# Text section:
'''
Multidisciplinary teams create soothing dental environments for children with autism
When it’s time for your regular dental visit, you know the drill—you lie in the vinyl chair and breathe in the disinfectant-scented air as the hygienist shines the light on your mouth and switches on the high-pitched cleaning tool. For many of us, the sensory environment of the dental clinic is familiar and routine. But for children with autism spectrum disorder (ASD), the sensations can be overwhelming, making it hard to receive regular dental care and putting them at risk for poor oral health.
“Dental clinic visits can be incredibly taxing for the child, the parent, and the dental practitioner,” says Dominique Como, an occupational therapist and NIDCR-supported PhD student from the University of Southern California (USC). “I want to find ways to make this a better experience for everyone.”
With NIDCR support, Como and her colleagues are evaluating sensory adaptations to the dental environment that can help to reduce anxiety in children with ASD. The research seems especially timely, because ASD appears to be on the rise. Since 2000, the prevalence of ASD has climbed from 1 in 150 to 1 in 54 children in the US, indicating that a growing number of dental practitioners are encountering these patients. However, studies have shown that many dental providers feel unqualified to work with patients with special needs.
Como and colleagues lay out suggestions for addressing these challenges in a recent review article featured on the online cover of a special issue of the International Journal of Environmental Research and Public Health. The strategies described in the article provide a blueprint for reducing dental treatment barriers for ASD patients. The article makes the case for collaborations among dental clinicians and specialists such as occupational therapists, who can contribute their expertise and help dental providers learn to identify and accommodate ASD patients’ needs.
'''
# Data supplied:
'''
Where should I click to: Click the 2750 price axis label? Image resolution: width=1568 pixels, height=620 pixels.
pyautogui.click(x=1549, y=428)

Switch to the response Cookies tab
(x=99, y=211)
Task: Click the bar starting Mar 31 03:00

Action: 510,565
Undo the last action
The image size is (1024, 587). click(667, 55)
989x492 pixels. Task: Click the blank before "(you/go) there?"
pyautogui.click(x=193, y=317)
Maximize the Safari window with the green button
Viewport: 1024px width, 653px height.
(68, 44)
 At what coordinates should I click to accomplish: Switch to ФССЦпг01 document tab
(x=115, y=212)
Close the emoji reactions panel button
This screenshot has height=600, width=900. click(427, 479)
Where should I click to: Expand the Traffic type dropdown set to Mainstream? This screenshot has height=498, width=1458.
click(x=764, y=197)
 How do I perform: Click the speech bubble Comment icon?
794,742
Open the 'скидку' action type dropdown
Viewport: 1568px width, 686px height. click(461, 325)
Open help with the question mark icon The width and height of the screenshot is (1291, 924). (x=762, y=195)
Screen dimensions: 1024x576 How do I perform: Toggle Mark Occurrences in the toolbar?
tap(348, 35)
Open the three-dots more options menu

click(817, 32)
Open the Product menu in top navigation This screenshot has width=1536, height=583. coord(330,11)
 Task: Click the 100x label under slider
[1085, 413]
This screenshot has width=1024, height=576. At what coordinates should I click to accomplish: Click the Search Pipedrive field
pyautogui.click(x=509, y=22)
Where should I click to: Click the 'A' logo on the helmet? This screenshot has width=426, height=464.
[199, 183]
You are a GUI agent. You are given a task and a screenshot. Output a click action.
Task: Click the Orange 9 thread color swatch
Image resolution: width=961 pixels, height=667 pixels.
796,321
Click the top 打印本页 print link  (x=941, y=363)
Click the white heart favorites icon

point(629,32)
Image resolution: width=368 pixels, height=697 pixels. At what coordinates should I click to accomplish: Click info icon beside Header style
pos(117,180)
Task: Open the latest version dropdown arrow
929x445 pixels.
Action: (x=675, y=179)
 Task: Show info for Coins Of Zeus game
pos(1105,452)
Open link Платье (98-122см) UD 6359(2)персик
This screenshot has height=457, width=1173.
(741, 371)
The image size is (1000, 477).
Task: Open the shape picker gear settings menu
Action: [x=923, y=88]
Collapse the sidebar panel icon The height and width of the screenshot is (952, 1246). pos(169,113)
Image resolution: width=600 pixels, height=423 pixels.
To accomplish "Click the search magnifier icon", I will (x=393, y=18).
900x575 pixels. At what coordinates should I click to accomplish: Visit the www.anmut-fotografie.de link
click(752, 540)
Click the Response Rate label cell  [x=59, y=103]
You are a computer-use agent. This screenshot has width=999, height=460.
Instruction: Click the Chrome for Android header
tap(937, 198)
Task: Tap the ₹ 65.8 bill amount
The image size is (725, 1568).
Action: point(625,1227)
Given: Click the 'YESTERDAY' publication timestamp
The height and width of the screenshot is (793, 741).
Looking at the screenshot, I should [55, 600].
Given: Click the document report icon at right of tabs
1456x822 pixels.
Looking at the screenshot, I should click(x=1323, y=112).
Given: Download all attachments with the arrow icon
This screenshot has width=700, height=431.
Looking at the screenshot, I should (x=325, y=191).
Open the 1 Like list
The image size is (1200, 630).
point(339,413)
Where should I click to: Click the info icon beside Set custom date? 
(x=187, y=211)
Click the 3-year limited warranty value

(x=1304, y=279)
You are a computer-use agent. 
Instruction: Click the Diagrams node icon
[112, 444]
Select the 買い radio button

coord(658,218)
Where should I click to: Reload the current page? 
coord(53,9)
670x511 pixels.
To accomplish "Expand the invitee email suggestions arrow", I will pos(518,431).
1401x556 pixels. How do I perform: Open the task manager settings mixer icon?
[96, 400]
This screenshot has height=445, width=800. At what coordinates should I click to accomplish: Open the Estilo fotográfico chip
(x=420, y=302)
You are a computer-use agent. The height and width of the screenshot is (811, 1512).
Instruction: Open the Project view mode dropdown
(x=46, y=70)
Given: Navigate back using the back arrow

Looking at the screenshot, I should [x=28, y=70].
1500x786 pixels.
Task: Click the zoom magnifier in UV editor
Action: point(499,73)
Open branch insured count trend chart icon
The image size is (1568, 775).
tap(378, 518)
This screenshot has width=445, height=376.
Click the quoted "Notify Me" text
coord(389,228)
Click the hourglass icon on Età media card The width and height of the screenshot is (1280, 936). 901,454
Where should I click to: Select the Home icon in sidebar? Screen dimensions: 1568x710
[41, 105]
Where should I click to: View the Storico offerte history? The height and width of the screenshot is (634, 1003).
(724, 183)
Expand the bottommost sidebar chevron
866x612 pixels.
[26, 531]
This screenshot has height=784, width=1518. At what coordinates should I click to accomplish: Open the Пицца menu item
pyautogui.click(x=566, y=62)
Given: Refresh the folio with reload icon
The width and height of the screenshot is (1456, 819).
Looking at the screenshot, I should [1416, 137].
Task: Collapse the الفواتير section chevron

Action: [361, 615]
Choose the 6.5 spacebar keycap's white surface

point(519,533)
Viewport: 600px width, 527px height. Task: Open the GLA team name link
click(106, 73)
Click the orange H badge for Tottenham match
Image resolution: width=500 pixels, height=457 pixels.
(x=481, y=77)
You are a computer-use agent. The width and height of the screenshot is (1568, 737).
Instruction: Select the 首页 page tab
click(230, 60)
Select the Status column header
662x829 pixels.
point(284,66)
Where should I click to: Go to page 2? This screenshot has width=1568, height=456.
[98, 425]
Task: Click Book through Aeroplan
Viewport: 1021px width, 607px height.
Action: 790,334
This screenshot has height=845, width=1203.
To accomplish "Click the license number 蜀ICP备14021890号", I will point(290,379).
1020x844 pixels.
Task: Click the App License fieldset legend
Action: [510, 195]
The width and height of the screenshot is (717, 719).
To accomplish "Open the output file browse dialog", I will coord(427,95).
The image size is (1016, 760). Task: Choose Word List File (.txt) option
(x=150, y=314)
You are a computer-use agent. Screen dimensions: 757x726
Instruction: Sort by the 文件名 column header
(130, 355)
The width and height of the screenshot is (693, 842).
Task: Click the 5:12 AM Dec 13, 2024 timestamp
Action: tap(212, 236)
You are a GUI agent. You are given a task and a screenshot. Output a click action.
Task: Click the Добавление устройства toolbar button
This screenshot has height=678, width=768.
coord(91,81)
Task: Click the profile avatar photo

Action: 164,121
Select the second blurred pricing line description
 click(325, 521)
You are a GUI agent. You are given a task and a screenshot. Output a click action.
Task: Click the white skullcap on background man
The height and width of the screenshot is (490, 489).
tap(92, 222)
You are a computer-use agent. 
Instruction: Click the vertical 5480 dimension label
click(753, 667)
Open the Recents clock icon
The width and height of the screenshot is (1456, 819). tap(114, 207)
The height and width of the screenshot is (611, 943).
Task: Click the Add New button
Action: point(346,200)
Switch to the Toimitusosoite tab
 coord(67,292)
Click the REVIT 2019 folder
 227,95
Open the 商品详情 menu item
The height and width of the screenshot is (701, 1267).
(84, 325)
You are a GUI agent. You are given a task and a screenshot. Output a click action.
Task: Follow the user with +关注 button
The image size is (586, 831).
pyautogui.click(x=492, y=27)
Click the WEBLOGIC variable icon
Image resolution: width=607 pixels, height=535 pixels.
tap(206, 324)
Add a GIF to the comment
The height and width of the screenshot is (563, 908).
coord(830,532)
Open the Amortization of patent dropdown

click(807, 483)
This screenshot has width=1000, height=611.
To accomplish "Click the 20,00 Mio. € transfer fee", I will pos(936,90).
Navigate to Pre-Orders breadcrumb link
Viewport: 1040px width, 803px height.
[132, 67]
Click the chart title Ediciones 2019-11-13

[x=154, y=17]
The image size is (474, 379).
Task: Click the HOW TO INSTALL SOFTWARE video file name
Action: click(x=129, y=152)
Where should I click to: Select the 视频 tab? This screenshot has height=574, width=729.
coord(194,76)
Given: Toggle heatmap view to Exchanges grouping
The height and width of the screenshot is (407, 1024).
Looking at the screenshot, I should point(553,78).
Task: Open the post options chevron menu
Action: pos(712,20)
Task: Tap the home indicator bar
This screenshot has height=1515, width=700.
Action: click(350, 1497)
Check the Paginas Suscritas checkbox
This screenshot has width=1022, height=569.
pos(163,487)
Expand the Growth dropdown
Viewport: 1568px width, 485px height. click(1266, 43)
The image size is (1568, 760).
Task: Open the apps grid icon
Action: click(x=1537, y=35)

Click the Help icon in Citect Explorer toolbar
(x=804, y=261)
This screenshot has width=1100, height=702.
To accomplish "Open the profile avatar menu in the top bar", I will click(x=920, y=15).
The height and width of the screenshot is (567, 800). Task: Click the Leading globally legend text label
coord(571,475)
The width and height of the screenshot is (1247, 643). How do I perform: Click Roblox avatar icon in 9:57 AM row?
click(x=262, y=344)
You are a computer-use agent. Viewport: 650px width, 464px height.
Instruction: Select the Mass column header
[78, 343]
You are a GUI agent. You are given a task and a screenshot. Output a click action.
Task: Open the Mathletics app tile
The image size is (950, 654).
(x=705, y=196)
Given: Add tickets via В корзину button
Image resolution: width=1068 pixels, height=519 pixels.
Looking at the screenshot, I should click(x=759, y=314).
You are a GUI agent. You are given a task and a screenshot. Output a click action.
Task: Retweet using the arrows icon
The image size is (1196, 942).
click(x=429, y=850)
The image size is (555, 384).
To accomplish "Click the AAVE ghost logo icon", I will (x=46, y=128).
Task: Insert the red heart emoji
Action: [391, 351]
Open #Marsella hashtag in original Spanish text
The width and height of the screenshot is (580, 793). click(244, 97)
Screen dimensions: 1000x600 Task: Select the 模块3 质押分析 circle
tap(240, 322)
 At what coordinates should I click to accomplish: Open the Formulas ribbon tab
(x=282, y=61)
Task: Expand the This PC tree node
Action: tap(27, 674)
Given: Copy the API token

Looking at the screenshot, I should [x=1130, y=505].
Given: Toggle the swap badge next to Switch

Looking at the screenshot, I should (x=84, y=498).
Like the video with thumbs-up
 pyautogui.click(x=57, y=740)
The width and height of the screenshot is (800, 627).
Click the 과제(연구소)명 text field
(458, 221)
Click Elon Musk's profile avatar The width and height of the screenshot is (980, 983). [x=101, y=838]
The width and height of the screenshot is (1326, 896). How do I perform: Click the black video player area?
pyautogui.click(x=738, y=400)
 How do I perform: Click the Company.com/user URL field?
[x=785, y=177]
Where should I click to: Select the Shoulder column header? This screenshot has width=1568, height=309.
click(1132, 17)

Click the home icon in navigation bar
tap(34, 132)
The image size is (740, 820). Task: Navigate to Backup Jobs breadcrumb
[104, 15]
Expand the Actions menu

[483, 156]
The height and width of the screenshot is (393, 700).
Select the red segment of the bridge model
'''
# Task list:
- 1) In the article on dental care for children with autism, how has the rate of ASD among US children changed since 2000?
- 2) Write out everything in the article on dental care for children with autism from "With NIDCR support, Como" down to "with special needs.".
- 3) Carry the article on dental care for children with autism further, picking up after its last sentence.

# Written responses:
- 1) It has climbed from 1 in 150 to 1 in 54 children.

- 2)
With NIDCR support, Como and her colleagues are evaluating sensory adaptations to the dental environment that can help to reduce anxiety in children with ASD. The research seems especially timely, because ASD appears to be on the rise. Since 2000, the prevalence of ASD has climbed from 1 in 150 to 1 in 54 children in the US, indicating that a growing number of dental practitioners are encountering these patients. However, studies have shown that many dental providers feel unqualified to work with patients with special needs.

- 3)
Citing their own NIDCR-supported study at USC as an example, the authors describe how interdisciplinary teams are creating a sensory-friendly experience for children with ASD. Strategies such as removing bright lights and loud noises, adding calming music, and covering children with a weighted blanket that simulates a firm hug can be calming and help prevent sensory overload.
New environments and unpredictable situations can also distress children with ASD. For their study, the USC team developed a social story with real-life photographs of a child receiving care in the dental clinic. Before a visit, parents were asked to read the stories to their children to help them prepare for the upcoming dental activities. Visual aids that break down procedures step-by-step may also help children with ASD prepare for dental visits.
While Como and her colleagues are still evaluating the strategies’ effectiveness, families have described the interventions positively and reported some success in enhancing their children’s oral care. Como also encourages clinicians to seek the expertise of parents, who can help tailor strategies to their child’s unique needs.
“Interdisciplinary collaboration can bring numerous insights,” says Como. “So many factors of our health are interconnected—our interventions should be as well.”
Oral Health and Autism Spectrum Disorders: A Unique Collaboration between Dentistry and Occupational Therapy. Como DH, Stein Duker LI, Polido JC, Cermak SA. Int J Environ Res Public Health. 2020 Dec 27;18(1):135. doi: 10.3390/ijerph18010135. PMID: 33375475; PMCID: PMC7795681.